In [14]:
import numpy as np 
import pandas as pd
import sklearn
from sklearn.model_selection import train_test_split
from sklearn.feature_extraction.text import CountVectorizer, TfidfTransformer, HashingVectorizer
from sklearn.metrics import classification_report, f1_score, accuracy_score
from tensorflow.keras.preprocessing import sequence
from tensorflow.keras.layers import Dense, Dropout
from tensorflow.keras import Sequential

In [5]:
# Segment data 
# Need both train and test csv
train = pd.read_csv('train.csv')
test = pd.read_csv('test.csv')
train_set = train['text']
test_set = test['text']
train_targets = train['target']

In [6]:
# Split data randomly
X_train, X_test, y_train, y_test = train_test_split(train_set, train_targets, random_state=0)

In [7]:
# Visualize data
print(f"The training dataset contains {len(X_train)} messages.")
print(f"The test dataset contains {len(X_test)} messages.")

The training dataset contains 5709 messages.
The test dataset contains 1904 messages.
There are 2 features in the data, either a 0 or 1


In [8]:
# Create a count vectorizer and bag of words representaitons 
counter = CountVectorizer(stop_words = 'english', ngram_range = (1,3))
X_train_bow = counter.fit_transform(X_train).toarray()
X_test_bow = counter.fit_transform(X_test).toarray()

In [9]:
# Visualize features, need the input dimension for NN
print(f'The training set has: {X_train_bow.shape[0]:5d} samples and {X_train_bow.shape[1]} features.')
print(f'The test set has:     {X_test_bow.shape[0]:5d} samples and {X_test_bow.shape[1]} features.')

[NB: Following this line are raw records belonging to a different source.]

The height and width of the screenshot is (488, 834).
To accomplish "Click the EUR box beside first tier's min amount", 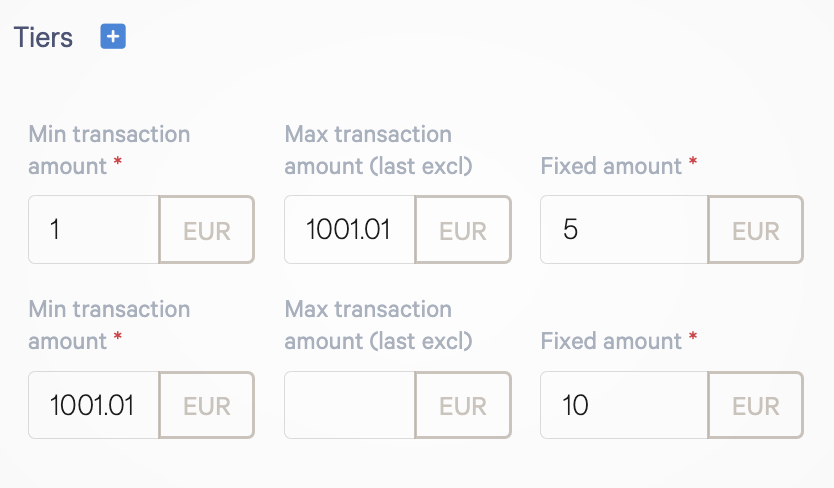I will (x=207, y=230).
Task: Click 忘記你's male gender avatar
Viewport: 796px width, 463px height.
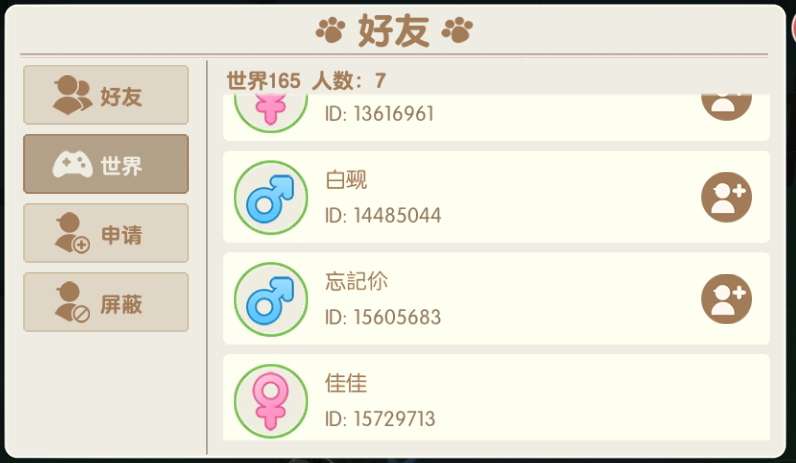Action: pos(271,300)
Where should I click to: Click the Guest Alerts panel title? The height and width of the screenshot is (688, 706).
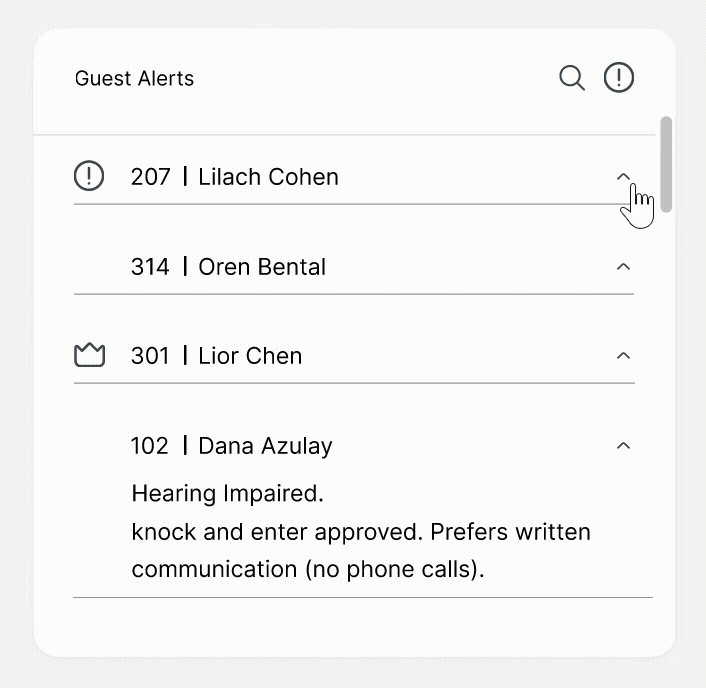134,78
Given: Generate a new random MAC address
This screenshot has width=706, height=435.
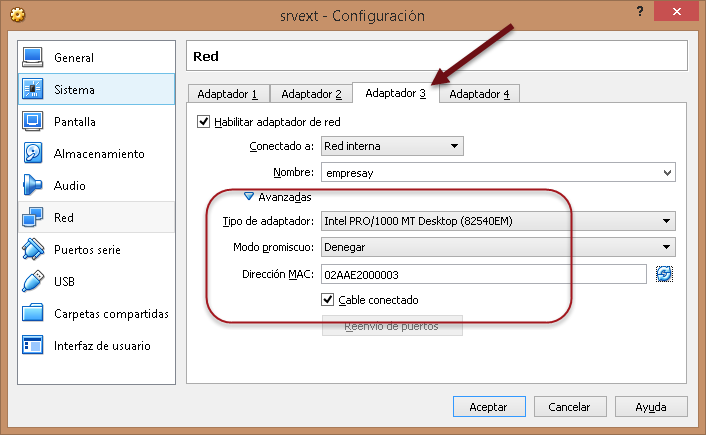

The training set has:  5709 samples and 97185 features.
The test set has:      1904 samples and 36518 features.


In [18]:
# Haven't spent much time adjusting parameters, this was a first guess but it worked really well
model = Sequential()
model.add(Dense(1000, input_dim=97185, activation='relu'))
model.add(Dense(750, activation='relu'))
model.add(Dropout(0.2))
model.add(Dense(500, activation='relu'))
model.add(Dense(250, activation='relu'))
model.add(Dropout(0.2))
model.add(Dense(1, activation = 'sigmoid'))

SyntaxError: ignored

In [16]:
# 98% Accuracy with 5 epochs
n_epochs = 5
model.compile(loss='binary_crossentropy', optimizer='adam', metrics=['accuracy'])
history = model.fit(X_train_bow, y_train, batch_size=32, epochs=n_epochs)

Epoch 1/5
Epoch 2/5
Epoch 3/5
Epoch 4/5
Epoch 5/5


In [19]:
# Model using test input dim, could combine it into one model with variable input but having two models is nice for faster training on this set.
model = Sequential()
model.add(Dense(1000, input_dim=36518, activation='relu'))
model.add(Dense(750, activation='relu'))
model.add(Dropout(0.2))
model.add(Dense(500, activation='relu'))
model.add(Dense(250, activation='relu'))
model.add(Dropout(0.2))
model.add(Dense(1, activation = 'sigmoid'))

In [20]:
# 99% Accuracy with 5 epochs
n_epochs = 5
model.compile(loss='binary_crossentropy', optimizer='adam', metrics=['accuracy'])
history = model.fit(X_test_bow, y_test, batch_size=32, epochs=n_epochs)

Epoch 1/5
Epoch 2/5
Epoch 3/5
Epoch 4/5
Epoch 5/5